TASK DETAILS: Every line from the line containing "Open the devices panel via chip icon" through the final line below must be returned exactly, and no other line.
(RECORDS FOR THE EXERCISE)
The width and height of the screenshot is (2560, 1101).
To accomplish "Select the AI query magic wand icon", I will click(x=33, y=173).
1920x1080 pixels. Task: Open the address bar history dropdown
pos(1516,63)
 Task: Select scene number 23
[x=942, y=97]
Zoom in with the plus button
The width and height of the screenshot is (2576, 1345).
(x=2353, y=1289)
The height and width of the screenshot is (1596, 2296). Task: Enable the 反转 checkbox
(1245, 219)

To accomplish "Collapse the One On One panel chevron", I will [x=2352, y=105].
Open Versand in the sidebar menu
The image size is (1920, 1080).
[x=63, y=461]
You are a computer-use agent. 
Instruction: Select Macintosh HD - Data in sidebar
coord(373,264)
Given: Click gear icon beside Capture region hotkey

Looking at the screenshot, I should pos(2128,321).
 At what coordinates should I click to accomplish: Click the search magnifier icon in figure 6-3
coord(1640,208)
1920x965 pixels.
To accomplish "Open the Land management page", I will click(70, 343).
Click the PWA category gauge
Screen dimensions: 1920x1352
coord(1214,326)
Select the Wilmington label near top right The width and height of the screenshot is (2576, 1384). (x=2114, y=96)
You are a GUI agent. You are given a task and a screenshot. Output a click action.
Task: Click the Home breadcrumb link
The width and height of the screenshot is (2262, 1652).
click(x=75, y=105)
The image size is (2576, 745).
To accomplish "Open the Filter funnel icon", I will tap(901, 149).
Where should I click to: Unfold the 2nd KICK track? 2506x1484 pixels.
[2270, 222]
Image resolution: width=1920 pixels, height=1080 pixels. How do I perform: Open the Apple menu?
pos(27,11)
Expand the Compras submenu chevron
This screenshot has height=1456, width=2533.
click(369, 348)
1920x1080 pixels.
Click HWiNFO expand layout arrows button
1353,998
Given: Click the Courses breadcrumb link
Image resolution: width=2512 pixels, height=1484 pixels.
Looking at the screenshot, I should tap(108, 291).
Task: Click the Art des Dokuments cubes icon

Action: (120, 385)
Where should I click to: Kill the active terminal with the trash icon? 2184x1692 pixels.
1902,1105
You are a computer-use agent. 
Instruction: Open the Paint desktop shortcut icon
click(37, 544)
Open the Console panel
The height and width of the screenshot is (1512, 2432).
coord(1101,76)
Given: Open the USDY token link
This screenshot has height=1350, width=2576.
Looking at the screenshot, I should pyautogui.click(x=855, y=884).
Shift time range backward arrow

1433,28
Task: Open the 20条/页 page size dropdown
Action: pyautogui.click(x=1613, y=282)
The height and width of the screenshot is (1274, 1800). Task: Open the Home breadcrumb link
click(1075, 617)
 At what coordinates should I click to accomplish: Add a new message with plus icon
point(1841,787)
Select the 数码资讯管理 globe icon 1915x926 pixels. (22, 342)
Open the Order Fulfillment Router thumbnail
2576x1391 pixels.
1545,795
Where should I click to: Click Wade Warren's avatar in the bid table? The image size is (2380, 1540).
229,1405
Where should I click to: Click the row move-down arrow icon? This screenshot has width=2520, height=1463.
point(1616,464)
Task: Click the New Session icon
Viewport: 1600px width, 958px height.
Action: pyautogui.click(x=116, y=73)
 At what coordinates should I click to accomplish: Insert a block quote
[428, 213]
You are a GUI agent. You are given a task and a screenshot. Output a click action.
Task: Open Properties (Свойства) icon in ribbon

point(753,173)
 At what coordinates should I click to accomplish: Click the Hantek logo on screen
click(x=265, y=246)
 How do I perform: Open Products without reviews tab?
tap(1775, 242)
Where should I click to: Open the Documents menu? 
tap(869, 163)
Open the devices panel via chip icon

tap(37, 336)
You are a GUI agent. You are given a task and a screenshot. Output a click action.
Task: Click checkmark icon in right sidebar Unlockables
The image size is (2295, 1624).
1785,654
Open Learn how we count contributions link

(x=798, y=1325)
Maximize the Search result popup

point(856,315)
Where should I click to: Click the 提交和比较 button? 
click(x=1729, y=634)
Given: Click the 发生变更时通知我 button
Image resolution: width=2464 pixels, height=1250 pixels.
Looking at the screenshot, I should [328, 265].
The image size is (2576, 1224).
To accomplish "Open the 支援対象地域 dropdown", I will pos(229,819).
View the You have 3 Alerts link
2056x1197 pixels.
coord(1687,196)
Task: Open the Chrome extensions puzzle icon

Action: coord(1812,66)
(End RECORDS FOR THE EXERCISE)
EXPECTED OUTPUT:
Open the devices panel via chip icon

tap(37, 336)
You are a GUI agent. You are given a task and a screenshot. Output a click action.
Task: Click checkmark icon in right sidebar Unlockables
The image size is (2295, 1624).
1785,654
Open Learn how we count contributions link

(x=798, y=1325)
Maximize the Search result popup

point(856,315)
Where should I click to: Click the 提交和比较 button? 
click(x=1729, y=634)
Given: Click the 发生变更时通知我 button
Image resolution: width=2464 pixels, height=1250 pixels.
Looking at the screenshot, I should [328, 265].
The image size is (2576, 1224).
To accomplish "Open the 支援対象地域 dropdown", I will pos(229,819).
View the You have 3 Alerts link
2056x1197 pixels.
coord(1687,196)
Task: Open the Chrome extensions puzzle icon

Action: coord(1812,66)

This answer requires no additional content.